Entre les deux réveillons, toujours pas de trêve des confiseurs : pour ceux qui restent en éveil, des "brèves du web" (le site Pierre Bourdieu : un hommage, la nouvelle revue en ligne Transeo…), des livres stimulants – et en avant-première le dernier Chevillard…/FT/
[Brèves du web]
[+] On ne peut que saluer l’initiative de Gilbert Quelennec, qui, en 2007, a fondé le collectif international bénévole Pierre Bourdieu : un hommage. On y trouvera des articles et témoignages sur Bourdieu, mais aussi des articles de recherche en sociologie de la littérature (sur Mallarmé, Duchamp, Gombrowicz, Cummings…), des informations concernant le domaine des sciences sociales, des interventions et commentaires dans l’espace "second life"… Au passage, on notera le colloque international qui se déroulera à Strasbourg les 9 et 10 janvier prochains sous la responsabilité de G. Sapiro, F. Schultheis et V. Dubois : "L’espace intellectuel en Europe 19e-21e siècles : bilan et perspectives ».
Un lieu libre & critique à visiter de toute urgence, donc !
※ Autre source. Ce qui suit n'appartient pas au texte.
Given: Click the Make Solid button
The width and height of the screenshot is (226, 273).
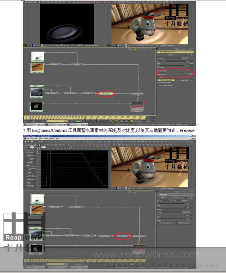Looking at the screenshot, I should (x=184, y=80).
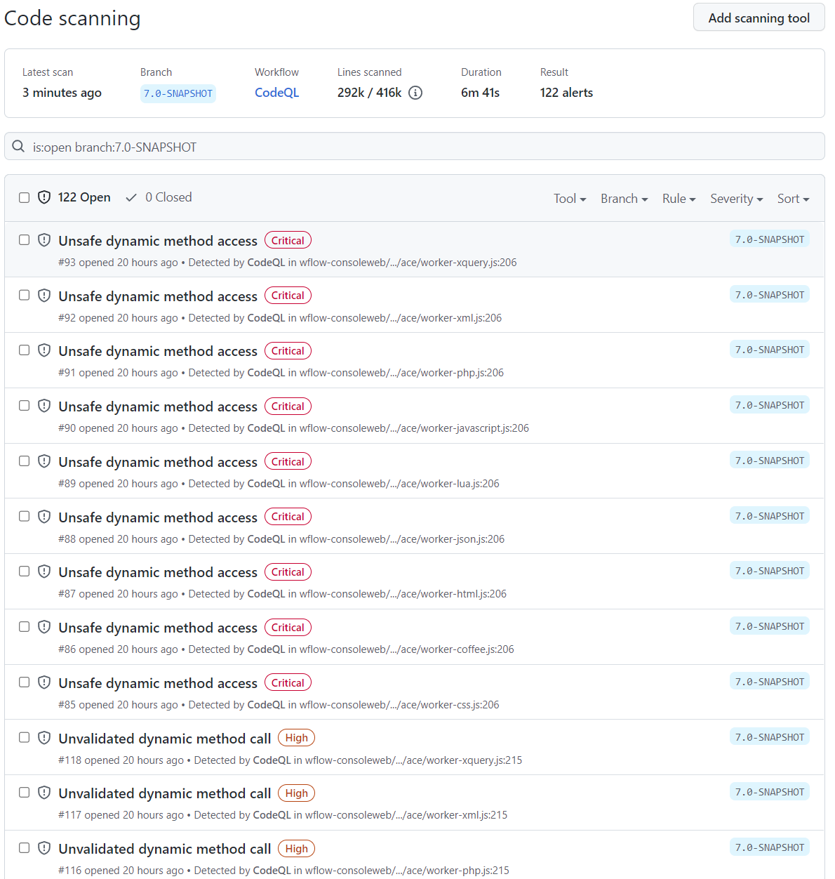Image resolution: width=835 pixels, height=879 pixels.
Task: Click the alert shield icon on alert #116
Action: tap(44, 848)
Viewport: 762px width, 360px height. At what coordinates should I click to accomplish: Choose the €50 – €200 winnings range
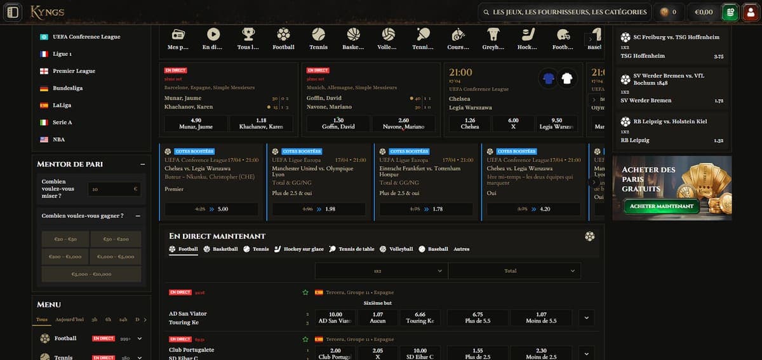[116, 239]
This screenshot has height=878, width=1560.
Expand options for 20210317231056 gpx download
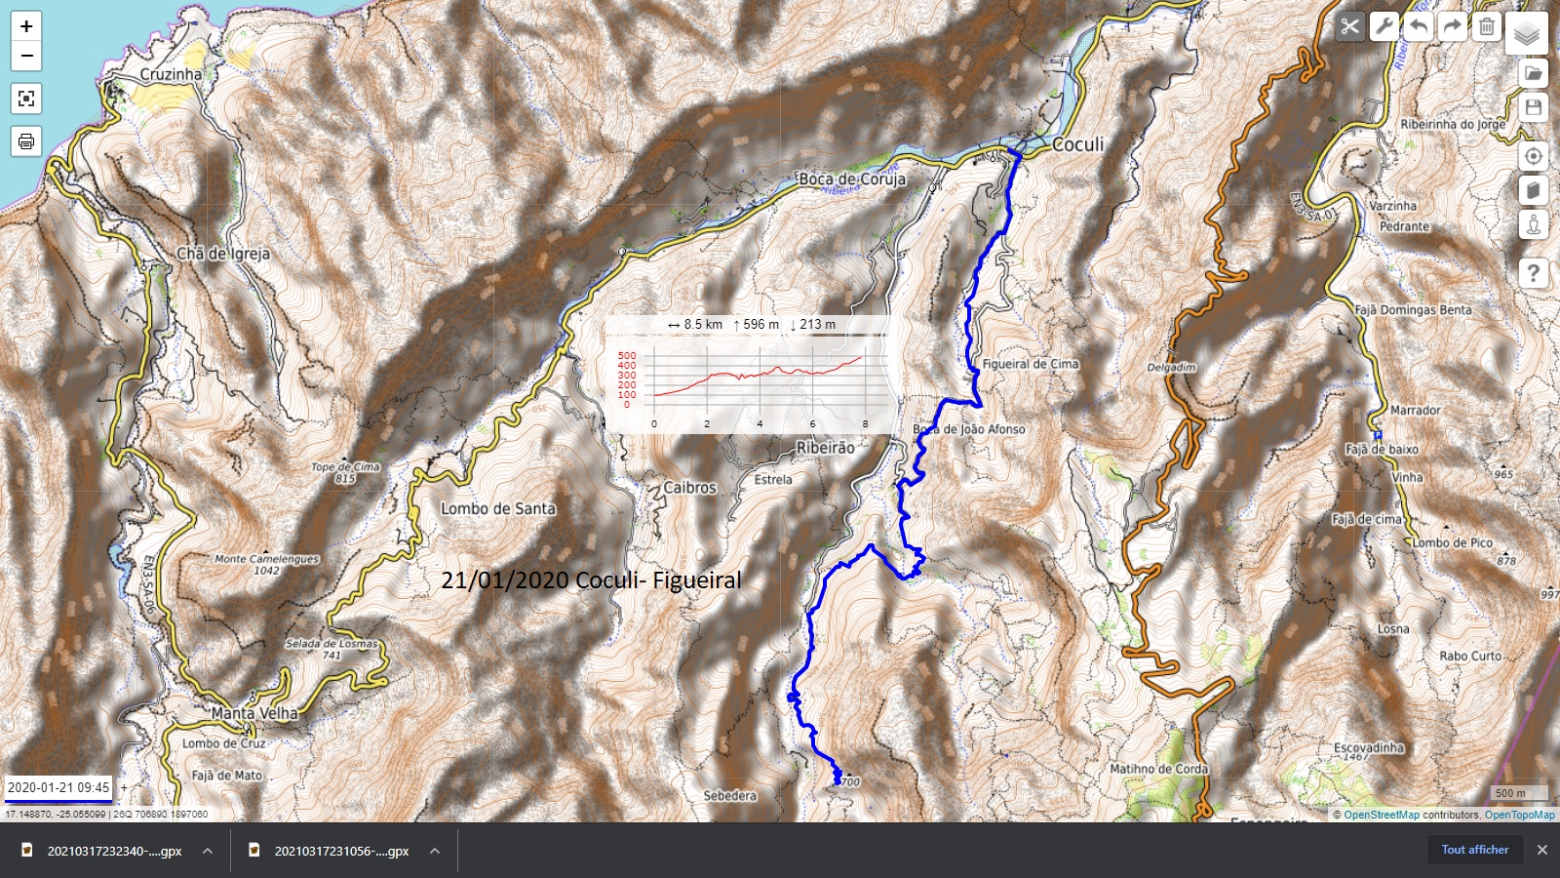(x=435, y=851)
[+] Issue du collectif "Pour un espace des sciences sociales européen", comme du site précédent, vient de naître la revue transdisciplinaire et transnationale sur la production et les usages des biens culturels : Transeo, n° 1, janvier 2009. Cette publication semestrielle entend profiter du support numérique pour proposer des dossiers ouverts (works in progress), complétés par des comptes rendus regroupés dans la rubrique "L’État de la question".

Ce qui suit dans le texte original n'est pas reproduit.